● **PROBLEM DESCRIPTION**: Copy the stretch of the data from the line containing "Viewport: 919px width, 574px" through the line containing "The height and width of the screenshot is (239, 435).", reproducing those lines exactly and nothing else.

● **PROVIDED RECORDS**:
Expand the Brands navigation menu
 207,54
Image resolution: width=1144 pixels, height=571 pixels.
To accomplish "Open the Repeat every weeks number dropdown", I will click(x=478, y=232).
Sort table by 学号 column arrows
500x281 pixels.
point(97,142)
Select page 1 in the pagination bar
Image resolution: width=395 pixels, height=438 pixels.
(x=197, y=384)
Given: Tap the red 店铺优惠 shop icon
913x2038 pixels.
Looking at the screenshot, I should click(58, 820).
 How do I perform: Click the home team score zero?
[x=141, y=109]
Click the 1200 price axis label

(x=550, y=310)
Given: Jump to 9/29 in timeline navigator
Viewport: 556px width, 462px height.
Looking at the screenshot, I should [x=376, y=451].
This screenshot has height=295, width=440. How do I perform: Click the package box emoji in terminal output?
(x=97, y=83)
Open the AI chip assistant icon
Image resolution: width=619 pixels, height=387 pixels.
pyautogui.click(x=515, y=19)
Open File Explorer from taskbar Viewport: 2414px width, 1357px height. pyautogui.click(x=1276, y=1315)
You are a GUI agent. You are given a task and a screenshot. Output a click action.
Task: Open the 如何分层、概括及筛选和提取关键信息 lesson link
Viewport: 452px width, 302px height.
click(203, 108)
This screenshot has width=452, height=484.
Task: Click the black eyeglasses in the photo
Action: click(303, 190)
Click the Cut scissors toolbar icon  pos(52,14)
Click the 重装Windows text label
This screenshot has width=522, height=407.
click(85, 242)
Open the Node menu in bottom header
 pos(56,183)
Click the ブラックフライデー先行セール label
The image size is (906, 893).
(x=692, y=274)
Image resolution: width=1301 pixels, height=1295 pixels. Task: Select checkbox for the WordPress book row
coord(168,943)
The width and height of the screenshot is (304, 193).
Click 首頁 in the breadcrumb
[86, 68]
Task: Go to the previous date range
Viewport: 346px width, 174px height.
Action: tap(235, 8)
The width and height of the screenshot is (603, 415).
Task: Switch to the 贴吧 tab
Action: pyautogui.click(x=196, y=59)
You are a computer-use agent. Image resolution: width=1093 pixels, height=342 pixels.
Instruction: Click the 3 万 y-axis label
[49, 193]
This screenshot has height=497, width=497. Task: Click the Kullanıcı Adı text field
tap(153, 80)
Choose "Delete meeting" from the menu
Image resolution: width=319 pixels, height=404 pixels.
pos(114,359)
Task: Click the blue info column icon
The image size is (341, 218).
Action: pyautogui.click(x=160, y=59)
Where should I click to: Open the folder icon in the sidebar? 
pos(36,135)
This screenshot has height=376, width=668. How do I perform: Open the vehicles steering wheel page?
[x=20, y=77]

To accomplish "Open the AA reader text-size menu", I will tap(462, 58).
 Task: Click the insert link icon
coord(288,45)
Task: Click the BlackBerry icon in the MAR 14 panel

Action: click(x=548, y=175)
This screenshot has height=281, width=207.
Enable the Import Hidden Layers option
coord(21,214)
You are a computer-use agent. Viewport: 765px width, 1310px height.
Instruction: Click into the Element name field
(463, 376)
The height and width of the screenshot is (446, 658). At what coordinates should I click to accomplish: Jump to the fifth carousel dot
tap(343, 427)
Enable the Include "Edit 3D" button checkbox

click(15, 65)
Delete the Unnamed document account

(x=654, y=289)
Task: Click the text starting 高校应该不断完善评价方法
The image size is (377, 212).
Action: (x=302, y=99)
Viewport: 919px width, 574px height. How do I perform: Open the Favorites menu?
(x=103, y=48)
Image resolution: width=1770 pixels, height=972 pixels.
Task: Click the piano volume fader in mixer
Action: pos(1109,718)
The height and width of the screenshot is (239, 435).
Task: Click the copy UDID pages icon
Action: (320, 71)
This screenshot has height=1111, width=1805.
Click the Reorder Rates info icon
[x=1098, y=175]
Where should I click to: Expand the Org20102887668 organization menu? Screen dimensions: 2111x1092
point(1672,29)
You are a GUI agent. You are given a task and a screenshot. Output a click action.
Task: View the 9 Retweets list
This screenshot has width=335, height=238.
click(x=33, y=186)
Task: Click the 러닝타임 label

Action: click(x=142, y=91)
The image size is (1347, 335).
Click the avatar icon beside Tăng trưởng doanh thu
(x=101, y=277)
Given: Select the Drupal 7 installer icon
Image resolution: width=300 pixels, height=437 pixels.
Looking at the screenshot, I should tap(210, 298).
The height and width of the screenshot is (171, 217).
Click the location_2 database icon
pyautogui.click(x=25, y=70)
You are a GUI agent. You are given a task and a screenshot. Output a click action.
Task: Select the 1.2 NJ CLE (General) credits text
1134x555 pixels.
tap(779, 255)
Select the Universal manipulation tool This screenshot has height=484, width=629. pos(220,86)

● **WRITTEN RESPONSE**:
Viewport: 919px width, 574px height. How do I perform: Open the Favorites menu?
(x=103, y=48)
Image resolution: width=1770 pixels, height=972 pixels.
Task: Click the piano volume fader in mixer
Action: pos(1109,718)
The height and width of the screenshot is (239, 435).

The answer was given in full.